The causes of autism spectrum disorder (ASD) are not well understood, but there is good evidence that there is a strong genetic component. Environmental factors are believed to play a role, but pinning these down has proved elusive. Around one in every 100 children born in the US is diagnosed with ASD.
‘There have been two small studies in the US that showed an association between exposure to air pollution during gestation and an increase in the risk of autism, but these were very localised,’ says the lead author of the new work, Andrea Roberts of the Harvard School of Public Health. Roberts and her team examined data from the Nurses’ Health Study II, involving almost 120,000 nurses, which began in 1989. The researchers identified 325 women who had had a child with autism, comparing them with 22,000 women who had a child without ASD.
The women were mapped according to where they were living when they had their child. This map was overlain with models of predicted air pollution produced by the US Environmental Protection Agency.
The results, adjusted to take into account factors such as income and education, showed that women who lived in areas with the highest predicted levels of diesel particulates or mercury in the air were twice as likely to have a child with ASD than those who lived in areas with the lowest levels of these pollutants. The presence of manganese, lead and dichloromethane, and various other metals combined, was associated with an increased risk of around 50%.
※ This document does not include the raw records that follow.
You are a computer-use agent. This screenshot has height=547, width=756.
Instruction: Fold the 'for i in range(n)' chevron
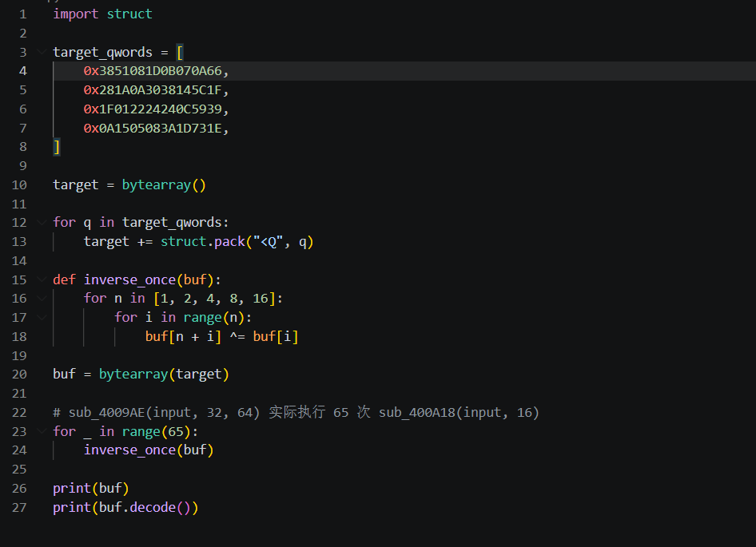tap(42, 317)
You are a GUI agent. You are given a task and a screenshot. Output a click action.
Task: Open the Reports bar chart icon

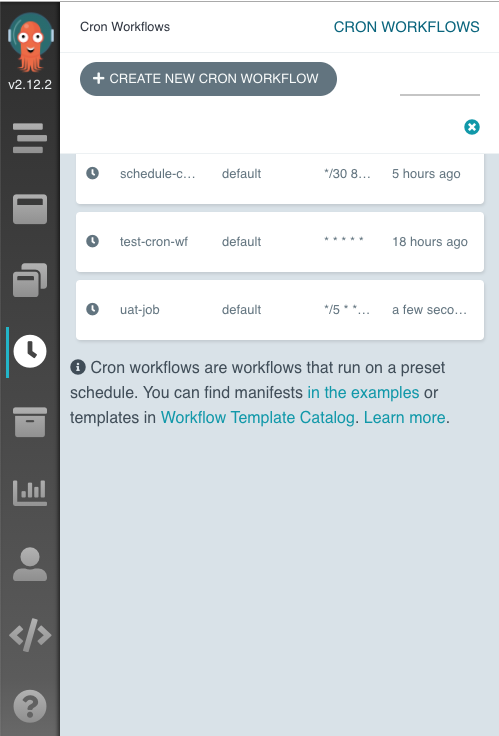(x=30, y=493)

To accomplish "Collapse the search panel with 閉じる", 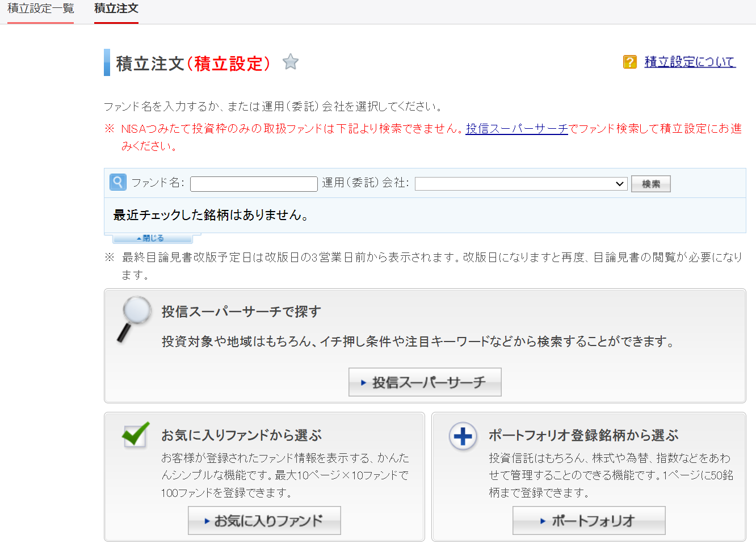I will (x=150, y=238).
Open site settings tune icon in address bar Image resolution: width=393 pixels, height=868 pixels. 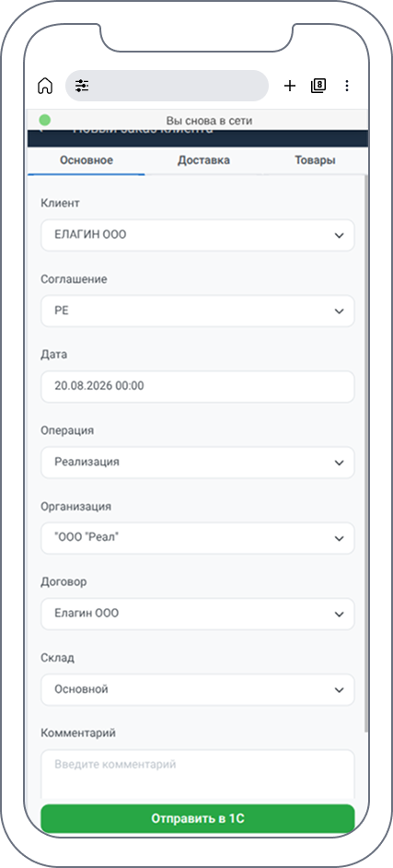click(x=82, y=86)
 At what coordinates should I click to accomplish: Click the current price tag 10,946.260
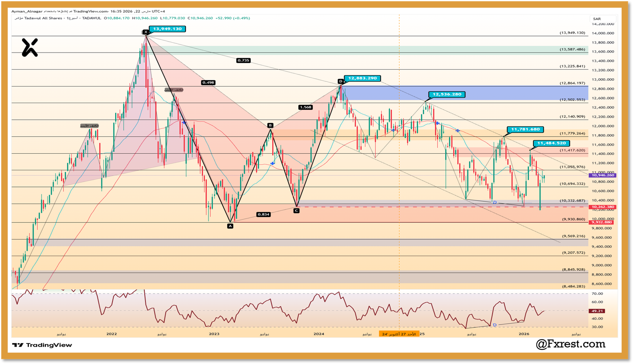602,175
So from this analysis, for pregnant women living in the least polluted areas, roughly two children in 200 might be expected to develop autism, while in the areas with the highest levels of mercury and diesel pollutants this might rise to four children in 200, and in areas with high levels of the other pollutants, this figure might be three in 200.
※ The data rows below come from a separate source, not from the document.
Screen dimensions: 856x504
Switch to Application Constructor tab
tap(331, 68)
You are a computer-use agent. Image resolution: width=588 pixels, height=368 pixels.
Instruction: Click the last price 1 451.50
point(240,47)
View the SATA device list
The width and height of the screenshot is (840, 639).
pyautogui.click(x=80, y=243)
‘I feel pretty confident there is an association between air pollution and autism, and in particular with these sets of chemicals,’ Roberts concludes. Ideally the next step, says Roberts, would be to directly measure the levels of these chemical species in the blood of pregnant women.
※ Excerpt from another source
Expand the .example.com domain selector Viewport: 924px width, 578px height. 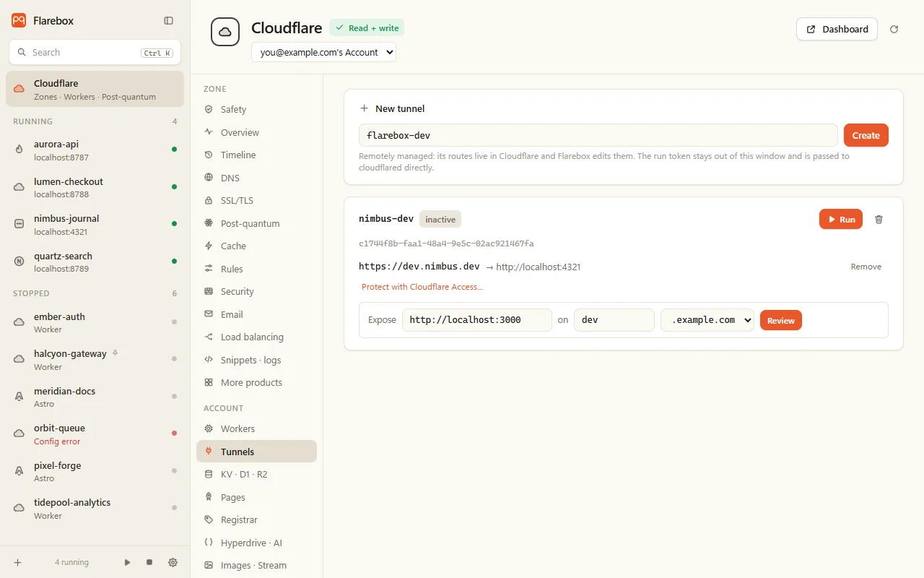(707, 320)
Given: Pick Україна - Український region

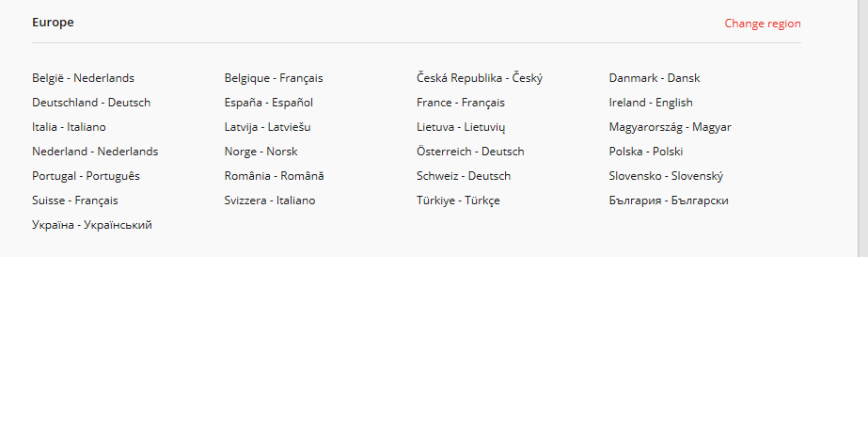Looking at the screenshot, I should 91,225.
Commenting on the new study, Judith Rankin, professor of maternal and perinatal epidemiology at the University of Newcastle in the UK, says: ‘Increasing numbers of studies in pregnancy are demonstrating that poor air quality has detrimental effects on the unborn child. This study on the effects of air pollution on autism extends the literature and shows that exposure to air pollution affects other childhood conditions.’
Rankin adds: ‘Further studies are needed, particularly including personal exposure measurements, but policy makers need to consider this growing evidence on pregnancy and child outcomes to determine whether permitted levels of air pollution should be changed.’